Copy the records from the line with "How do I perform: Launch Plano de gravação?" up to and including the line with "pos(575,112)", putting "button" in place of every "icon" and leaving everything else unchanged. Give only those lines.

= Provided information =
···

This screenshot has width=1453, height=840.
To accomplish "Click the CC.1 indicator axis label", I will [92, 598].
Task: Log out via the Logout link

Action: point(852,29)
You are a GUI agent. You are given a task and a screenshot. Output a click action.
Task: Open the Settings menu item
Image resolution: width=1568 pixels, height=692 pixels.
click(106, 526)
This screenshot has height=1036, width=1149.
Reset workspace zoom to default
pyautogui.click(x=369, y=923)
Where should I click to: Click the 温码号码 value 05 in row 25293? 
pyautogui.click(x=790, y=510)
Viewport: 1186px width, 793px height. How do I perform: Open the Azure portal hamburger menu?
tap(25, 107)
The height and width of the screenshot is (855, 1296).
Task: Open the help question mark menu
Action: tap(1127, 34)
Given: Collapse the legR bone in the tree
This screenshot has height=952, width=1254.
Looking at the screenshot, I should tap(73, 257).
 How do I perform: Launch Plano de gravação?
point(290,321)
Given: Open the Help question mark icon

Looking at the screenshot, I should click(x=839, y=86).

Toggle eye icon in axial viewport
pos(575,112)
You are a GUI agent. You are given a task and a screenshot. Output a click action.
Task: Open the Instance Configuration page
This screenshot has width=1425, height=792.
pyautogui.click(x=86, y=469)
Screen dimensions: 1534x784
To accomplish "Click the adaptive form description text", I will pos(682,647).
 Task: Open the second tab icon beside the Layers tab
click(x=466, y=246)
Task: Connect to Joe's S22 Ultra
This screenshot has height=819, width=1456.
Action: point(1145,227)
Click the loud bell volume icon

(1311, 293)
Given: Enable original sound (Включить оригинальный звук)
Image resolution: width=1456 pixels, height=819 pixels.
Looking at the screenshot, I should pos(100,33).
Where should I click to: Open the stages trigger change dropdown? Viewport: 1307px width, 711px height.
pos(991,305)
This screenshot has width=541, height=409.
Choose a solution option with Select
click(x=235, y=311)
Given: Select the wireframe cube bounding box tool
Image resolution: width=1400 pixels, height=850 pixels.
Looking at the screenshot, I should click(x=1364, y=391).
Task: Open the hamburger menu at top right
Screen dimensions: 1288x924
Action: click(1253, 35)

···

= The answer =
 How do I perform: Launch Plano de gravação?
point(290,321)
Given: Open the Help question mark button

Looking at the screenshot, I should click(x=839, y=86).

Toggle eye button in axial viewport
pos(575,112)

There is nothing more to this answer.